◆ Assigned task:
Each line from the one with "Image resolution: width=812" through the end of the records below should be transcribed exactly, and each picture should be skipped.
Supplied entries Block Start
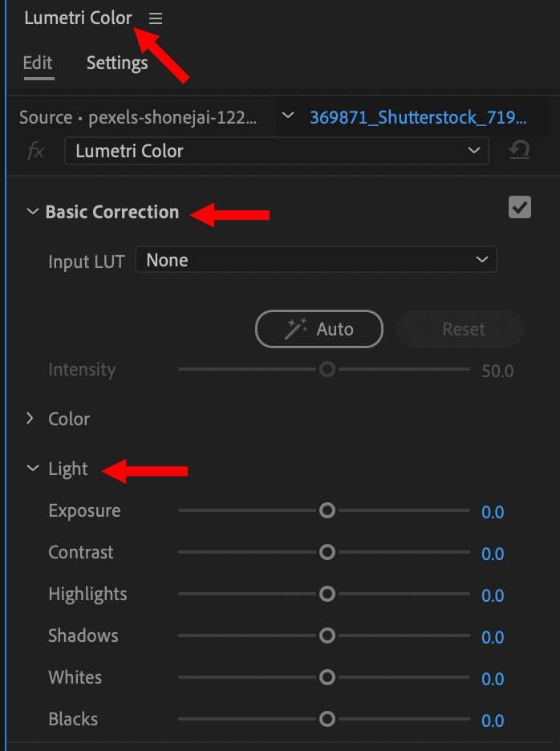This screenshot has width=560, height=751.
Task: Click the Highlights value field
Action: (x=493, y=595)
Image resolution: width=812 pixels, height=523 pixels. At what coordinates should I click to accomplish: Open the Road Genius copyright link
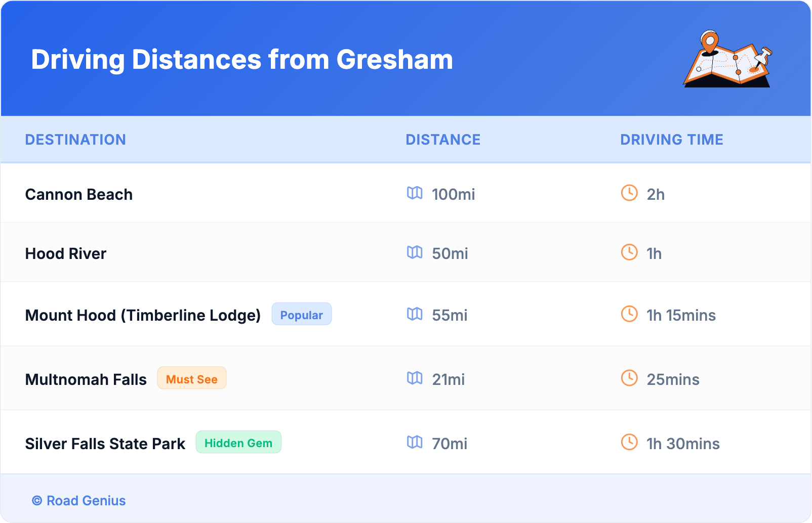pyautogui.click(x=79, y=500)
Supplied entries Block End
◆ Output for this exercise:
Image resolution: width=812 pixels, height=523 pixels. At what coordinates should I click to accomplish: Open the Road Genius copyright link
pyautogui.click(x=79, y=500)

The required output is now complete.